On August 18, 2007, complainant filed an EEO complaint alleging that
he was discriminated against on the basis of race (Black) when he was
forced to resign from Federal Service in lieu of separation.
At the conclusion of the investigation, complainant was provided with a
copy of the report of investigation and notice of his right to request
a hearing before an EEOC Administrative Judge (AJ). Complainant timely
requested a hearing. Over the complainant's objections, the AJ assigned
to the case granted the agency's motion for a decision without a hearing
and issued a decision finding no discrimination.

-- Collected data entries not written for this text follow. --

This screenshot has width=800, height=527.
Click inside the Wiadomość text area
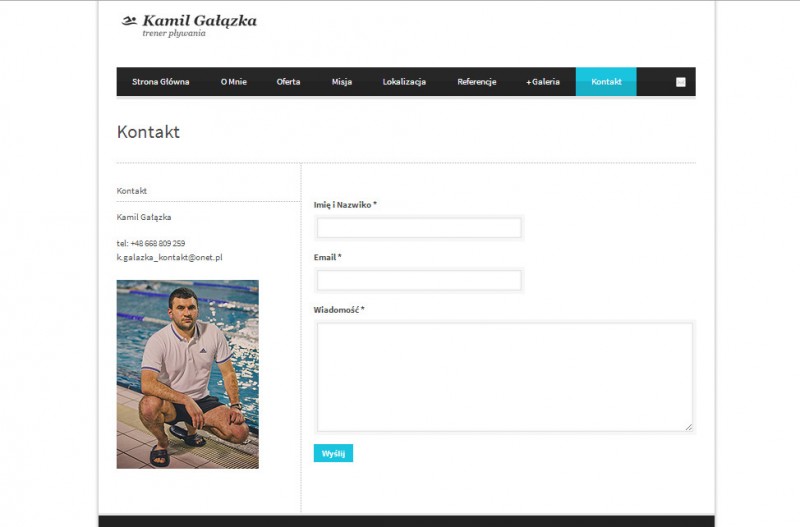coord(504,376)
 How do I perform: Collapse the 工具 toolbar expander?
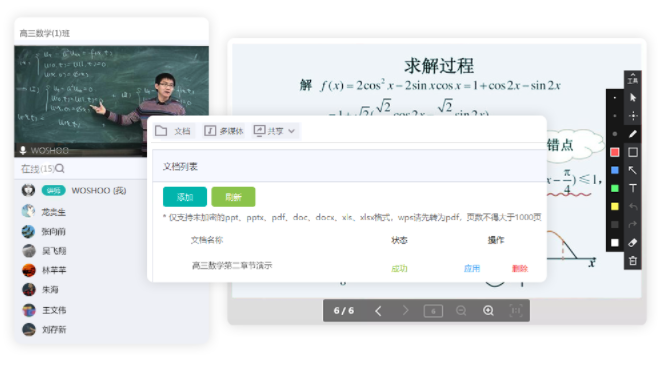633,78
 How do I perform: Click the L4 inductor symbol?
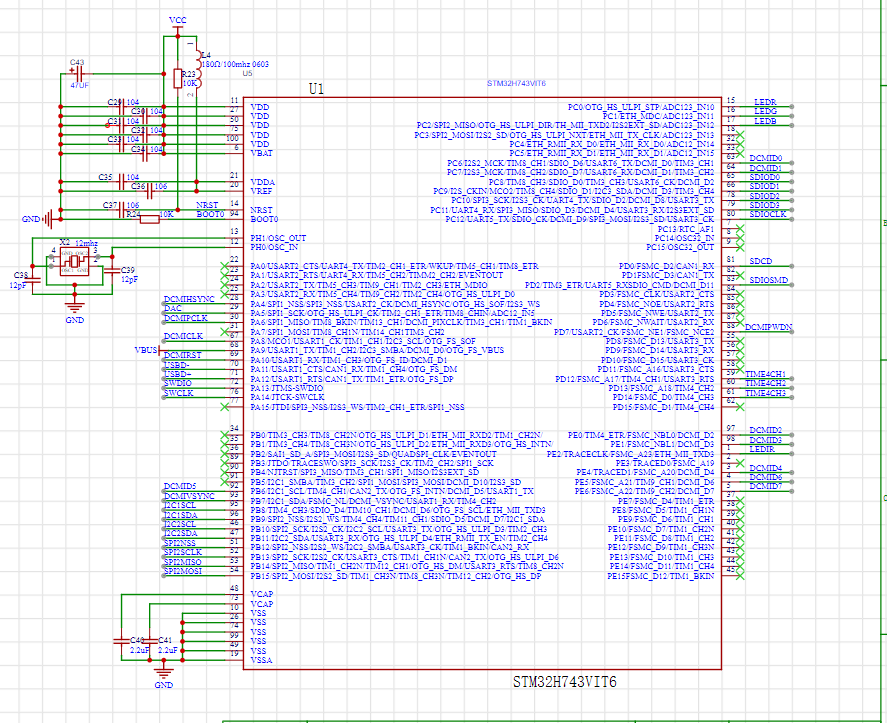(199, 67)
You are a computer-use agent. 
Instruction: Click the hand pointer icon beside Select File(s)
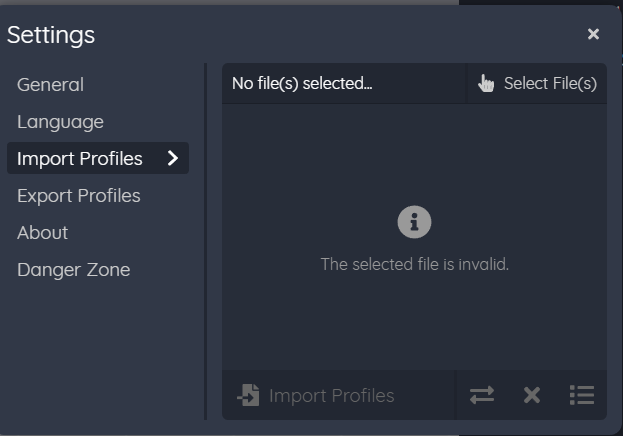point(486,83)
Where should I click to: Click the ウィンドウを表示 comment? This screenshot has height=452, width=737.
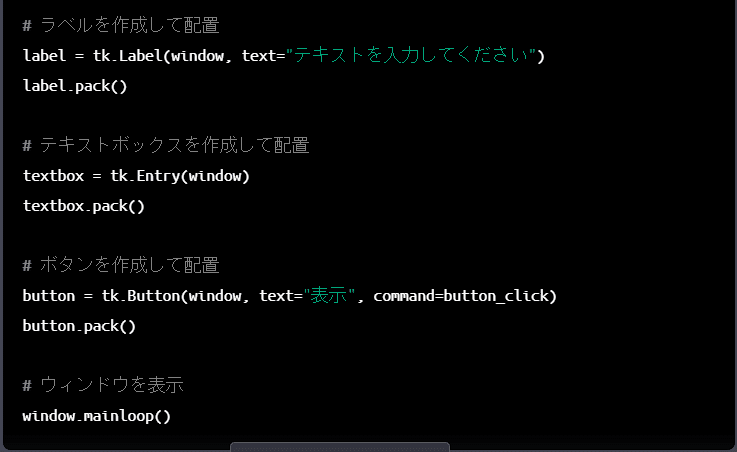coord(103,385)
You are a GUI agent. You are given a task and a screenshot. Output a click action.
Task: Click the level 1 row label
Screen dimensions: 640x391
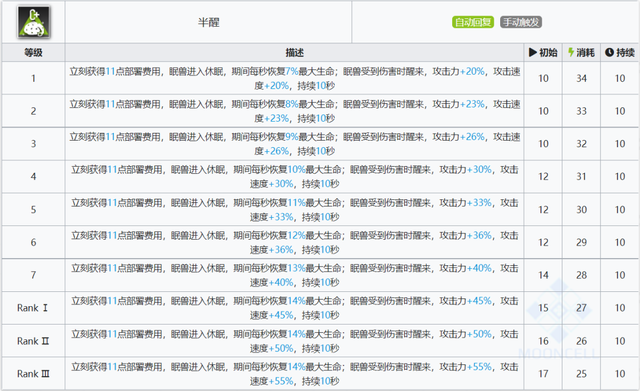coord(33,78)
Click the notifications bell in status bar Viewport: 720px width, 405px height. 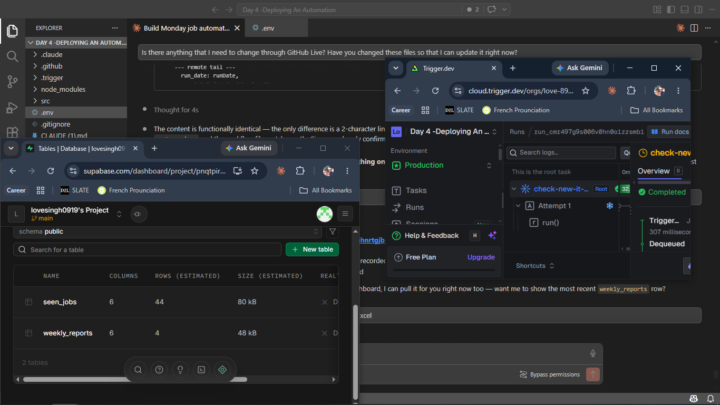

In his decision, the AJ found that complainant failed to demonstrate that
his termination, or resignation, occurred under facts which gave rise to
an inference of discrimination. The AJ further found that complainant
failed to dispute the agency's reasons for terminating complainant;
namely, that complainant reported a false statement on his application
for employment. In addition, the AJ noted that complainant failed to
name any other individual who was treated more favorably under similar
circumstances.
On September 17, 2008, the agency issued a final order adopting the
AJ's finding that complainant failed to prove that he was subjected to
discrimination, as alleged.
CONTENTIONS ON APPEAL
In his appeal, complainant contends that he failed to report a prior
conviction on his application for federal employment because he forgot
about the dates, and did not recall being on probation in the ten years
before he applied for the job. In response, the agency maintains that
the evidence reveals a Caucasian employee was also terminated for failing
to disclose information on his application. The agency contends that
complainant failed to introduce evidence of anyone who was treated more
favorably than he was under similar circumstances. To the extent that
complainant raised a hostile work environment claim, the agency maintains
that his allegations do not represent severe and pervasive conduct.
ANALYSIS AND FINDINGS
In rendering this appellate decision we must scrutinize the AJ's legal and
factual conclusions, and the agency's final order adopting them, de novo.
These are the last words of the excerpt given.